Mas, novamente, o principal objetivo do estudo era reprogramar os códons liberados para gerar novas proteínas. Para fazer isso, a equipe gerou moléculas de tRNA que emparelharam com aminoácidos não naturais de seu próprio projeto; esses tRNAs foram programados para reconhecer os códons TCG, TCA e TAG agora ausentes da cepa de E. coli modificada. A equipe reintroduziu os códons ausentes, colocando-os dentro de pequenas alças de DNA, chamadas de plasmídeos, que podem ser inseridos na bactéria sem alterar seu genoma.

Os plasmídeos, tRNA e aminoácidos não naturais forneceram todos os projetos, ferramentas e materiais de que as células precisavam para construir proteínas projetadas para os pesquisadores. “Assim, você pode fazer proteínas em uma célula de forma programável, com base no DNA que fornecemos à célula, com 23 blocos de construção”, em vez de 20, disse Robertson. “É um sistema bastante plug-and-play.”

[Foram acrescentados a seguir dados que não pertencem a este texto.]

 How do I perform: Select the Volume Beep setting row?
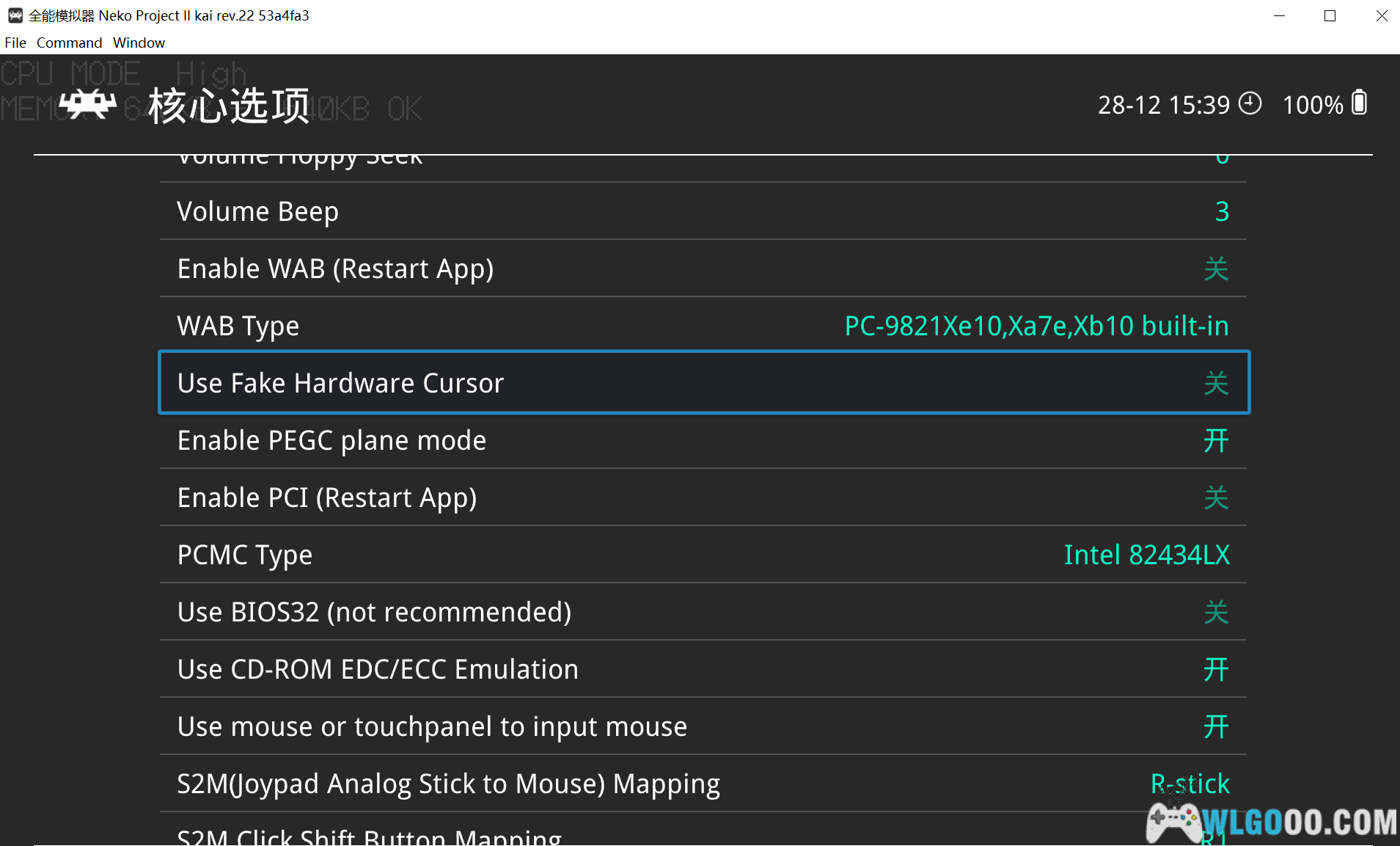[703, 211]
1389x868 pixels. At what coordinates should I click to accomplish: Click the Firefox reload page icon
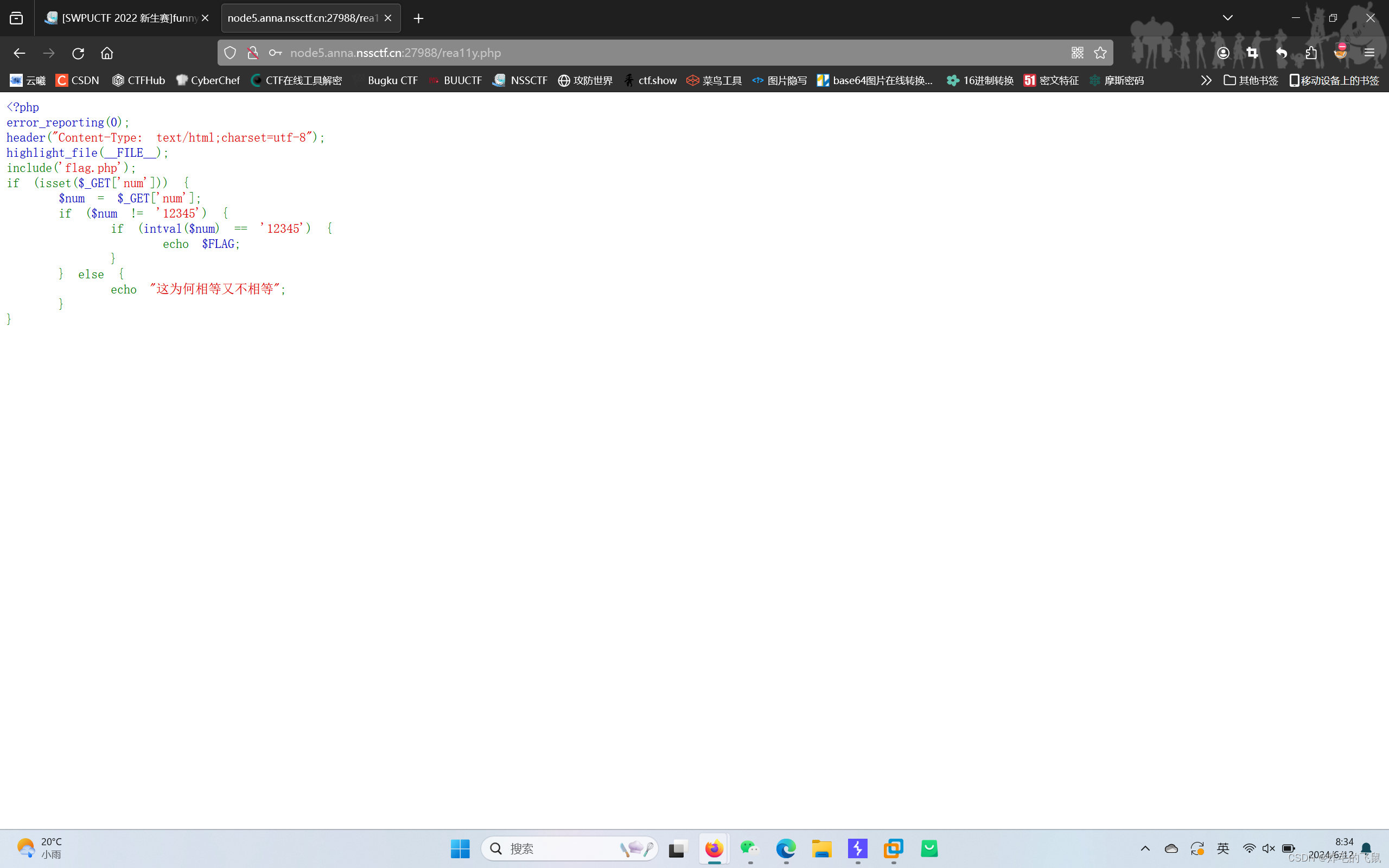pos(78,53)
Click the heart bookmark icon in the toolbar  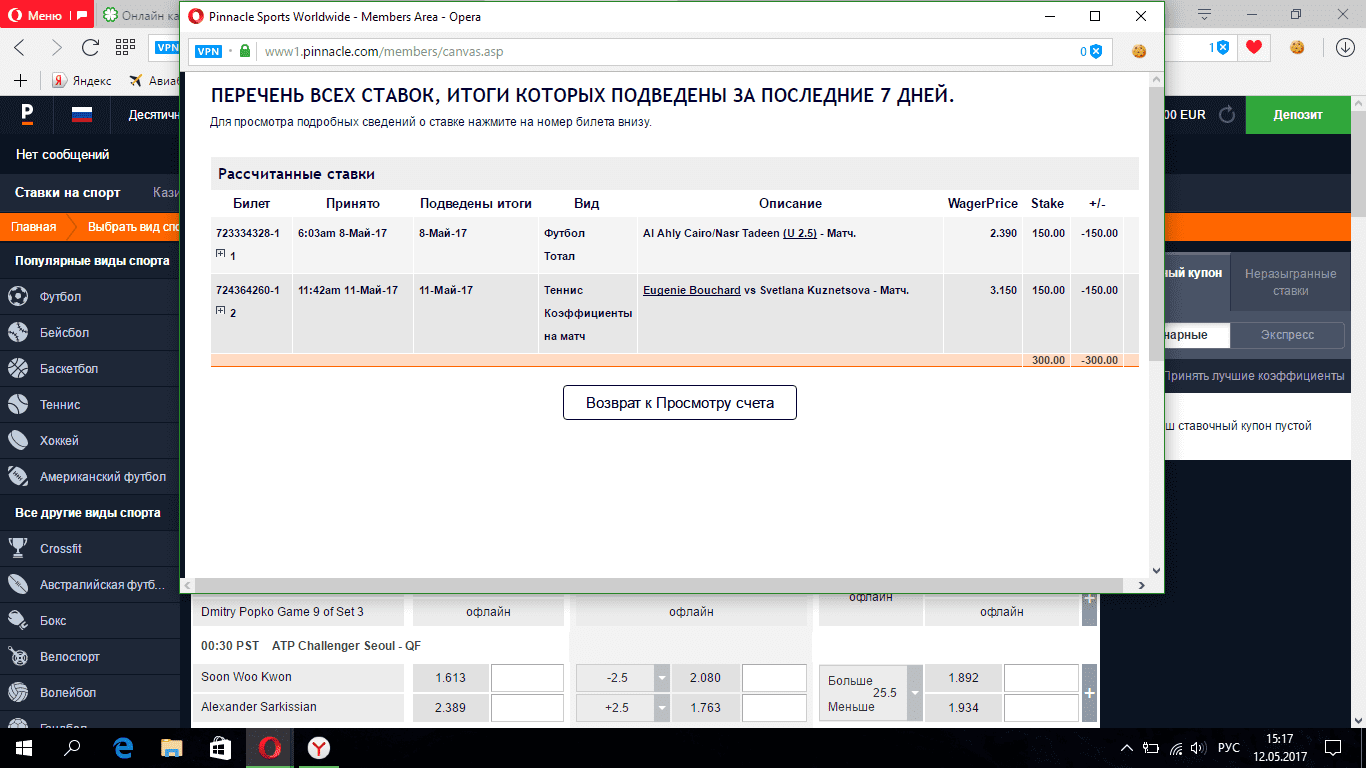pos(1253,47)
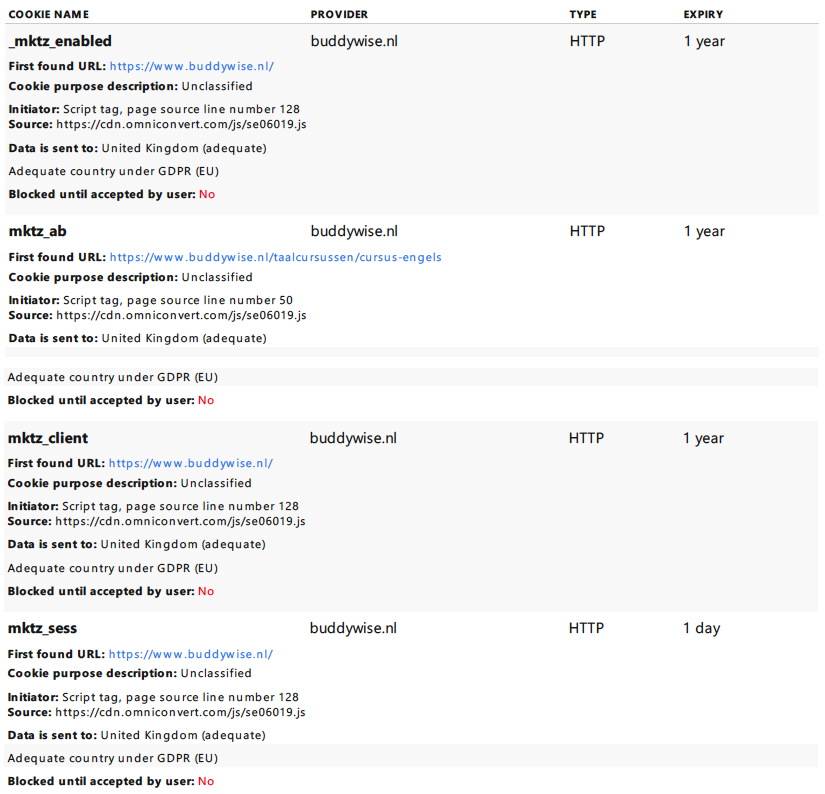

Outros grupos de pesquisa tentaram introduzir aminoácidos não naturais em proteínas no passado, mas essas estratégias não eram muito eficientes, escreveram Chatterjee e Delilah Jewel, uma estudante de pós-graduação no laboratório de Chatterjee, em um comentário publicado na mesma edição da Science. Por exemplo, o laboratório de Chatterjee emparelhou com sucesso aminoácidos não naturais com os códons de parada em E. coli, mas este método só permitiu a inserção desses aminoácidos não naturais em um único local na proteína final, relataram em um estudo de 2019 no Journal of a American Chemical Society.

Agora, com o novo método, os cientistas podem começar a expandir os limites de quais proteínas e polímeros podem construir, disse Chatterjee ao Live Science. “É meio que imaginação. Como poderiam ser esses aminoácidos?” ele disse. “Que tipo de química eles poderiam ter, funcionalidades poderiam ter, às quais a natureza nunca teve acesso?”

Olhando para o futuro, os cientistas podem potencialmente remover ainda mais códons do genoma da E. coli, liberando ainda mais canais para a construção de proteínas projetadas, disse Robertson. Mas, por enquanto, três canais abertos provavelmente são suficientes para trabalhar, disse ele. “Precisamos de sete canais abertos? Ou três canais abertos são suficientes para realmente expandir o que podemos fazer, em termos de fornecimento de novos aplicativos?” ele disse. “É benéfico focar apenas nos aplicativos agora.”